== Task to carry out ==
Reproduce the following entries line for line, without changing a single character.

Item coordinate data
◆ ◆ ◆ ◆ ◆

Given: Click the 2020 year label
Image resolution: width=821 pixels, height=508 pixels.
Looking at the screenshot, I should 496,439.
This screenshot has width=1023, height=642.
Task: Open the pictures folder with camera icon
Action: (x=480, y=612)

◆ ◆ ◆ ◆ ◆

== Output for this task ==
Given: Click the 2020 year label
Image resolution: width=821 pixels, height=508 pixels.
Looking at the screenshot, I should 496,439.
This screenshot has width=1023, height=642.
Task: Open the pictures folder with camera icon
Action: (x=480, y=612)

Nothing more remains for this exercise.